(EXERCICES)
**1)** Reproduisez le passage du texte sur la natation à Mayotte qui commence à "A Mayotte : l’enseignement" et s'achève à "d’autres sont possibles.".
**2)** Traduisez en anglais la phrase suivante, tirée du texte sur la natation à Mayotte : « Sachant que la première nécessité de l’humain dans l’eau est de respirer, cette conception est–elle la seule possible ? »
**3)** Poursuivez le texte sur la natation à Mayotte après sa dernière phrase.

(TEXTE À LIRE)
'''
A Mayotte : l’enseignement de la natation pose problème, notamment parce que nous n’avons pas suffisamment de MNS pour encadrer une natation réglementaire. Mais aussi parce qu’il y une forme de pensée unique sur la méthode d’apprentissage. Comme en métropole, la conception véhiculée par l’institution est celle du « Corps flottant, Corps projectile, corps propulseur », initiée par R. Catteau (1992/93). Dans cette conception les aides à la flottaison sont tabous et la flottaison est expérimentée le plus souvent en apnée. Sachant que la première nécessité de l’humain dans l’eau est de respirer, cette conception est–elle la seule possible ? Je vais tenter de montrer que d’autres sont possibles.

Faire le choix d’une entrée dans l’eau (la mer) par une activité avec palmes, masque, tuba et avec gilet de sauvetage permet de pratiquer sans la présence d’un MNS. En effet, nous faisons alors référence à l’activité « randonnée aquatique » qui est sous la tutelle de la Fédération Française des Sports Sous Marin et non de la Fédération Française de Natation, et cela n’impose pas la même réglementation.
'''
(DONNÉES RECUEILLIES)
'''
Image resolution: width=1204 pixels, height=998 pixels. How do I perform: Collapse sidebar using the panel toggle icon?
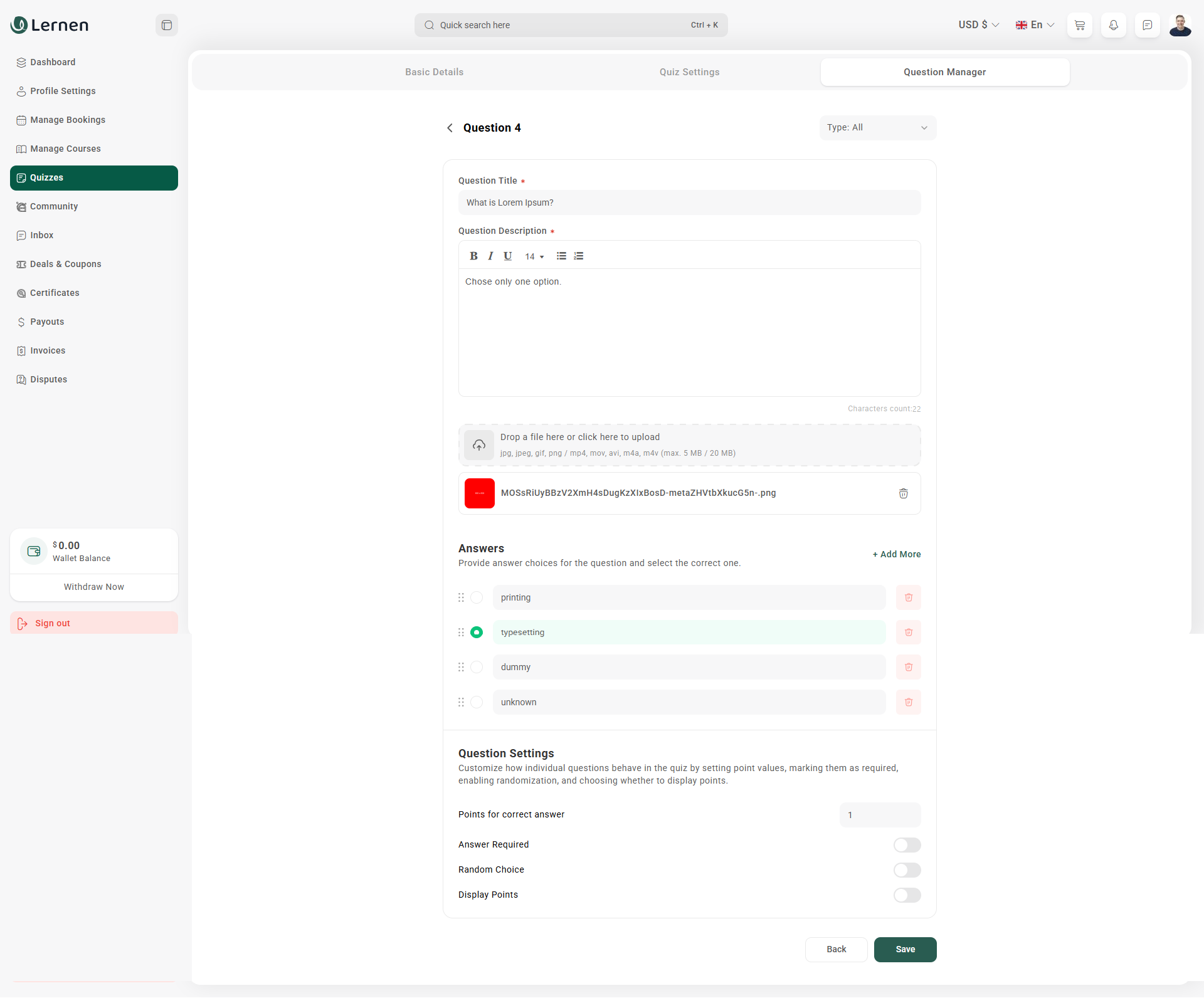(167, 25)
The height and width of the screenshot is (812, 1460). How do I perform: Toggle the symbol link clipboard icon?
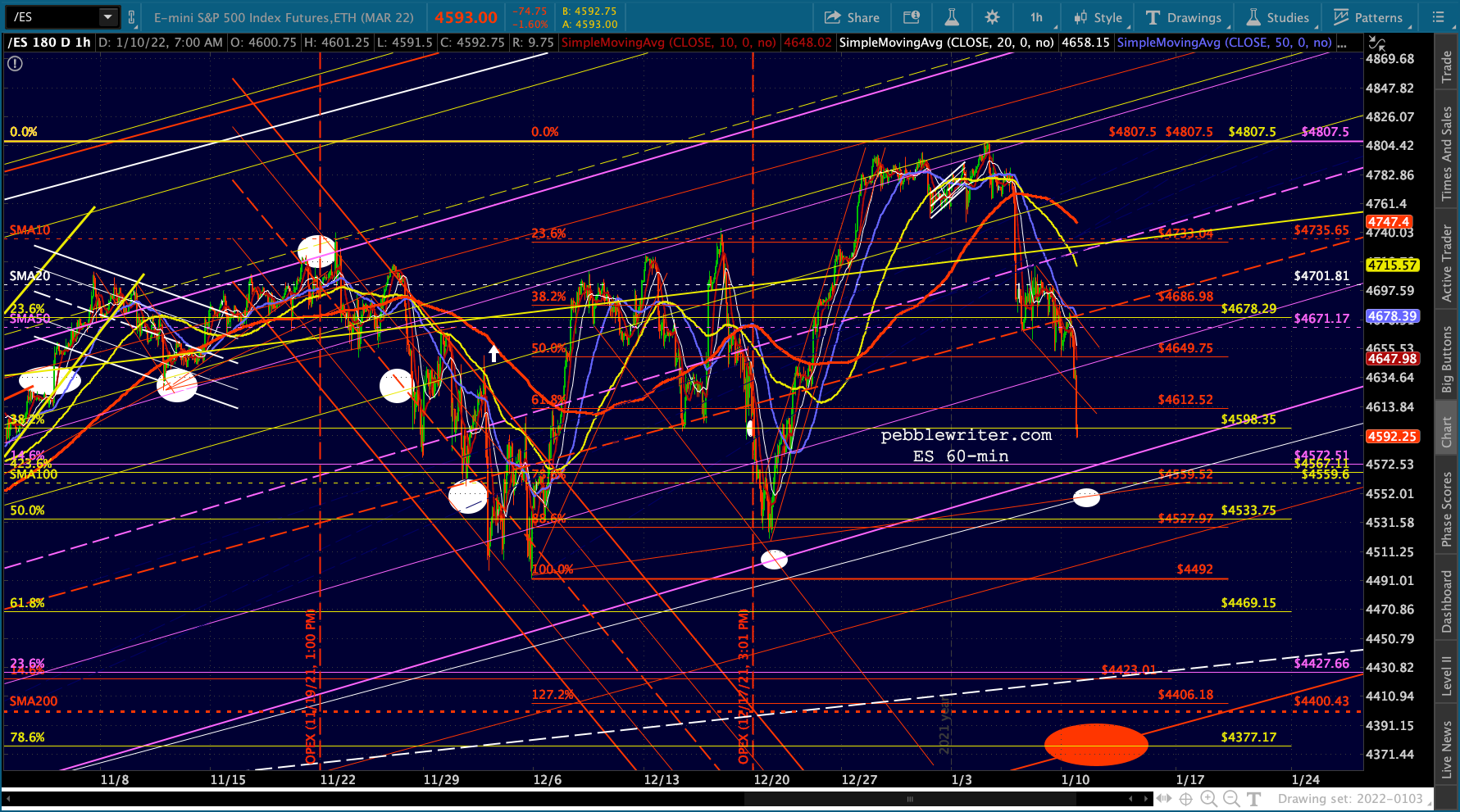pyautogui.click(x=131, y=17)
'''
(RÉPONSES DANS L'ORDRE)
**1)**
A Mayotte : l’enseignement de la natation pose problème, notamment parce que nous n’avons pas suffisamment de MNS pour encadrer une natation réglementaire. Mais aussi parce qu’il y une forme de pensée unique sur la méthode d’apprentissage. Comme en métropole, la conception véhiculée par l’institution est celle du « Corps flottant, Corps projectile, corps propulseur », initiée par R. Catteau (1992/93). Dans cette conception les aides à la flottaison sont tabous et la flottaison est expérimentée le plus souvent en apnée. Sachant que la première nécessité de l’humain dans l’eau est de respirer, cette conception est–elle la seule possible ? Je vais tenter de montrer que d’autres sont possibles.

**2)** Given that the first need of humans in the water is to breathe, is this approach the only possible one?

**3)**
L’organisation est la suivante. Une partie des élèves est dans un périmètre de sécurité où ils ont pied et l’enseignant‧e régule une zone délimitée où un groupe d’élèves n’a pas pied. Les élèves sont obligatoirement par deux (réglementation de la FFSSM), en binôme comme en plongée, ce qui est intéressant du point de vue des rôles sociaux.

Si le seul port du gilet de sauvetage est contre-productif pour appréhender le corps flottant et notamment s’allonger puisqu’il accentue le couple de redressement, il devient un outil intéressant avec un masque et un tuba. Le masque pour faciliter la prise d’information et limiter les appréhensions, le tuba pour respirer sans contrainte, l’ensemble permettant un allongement sur l’eau sans appréhensions.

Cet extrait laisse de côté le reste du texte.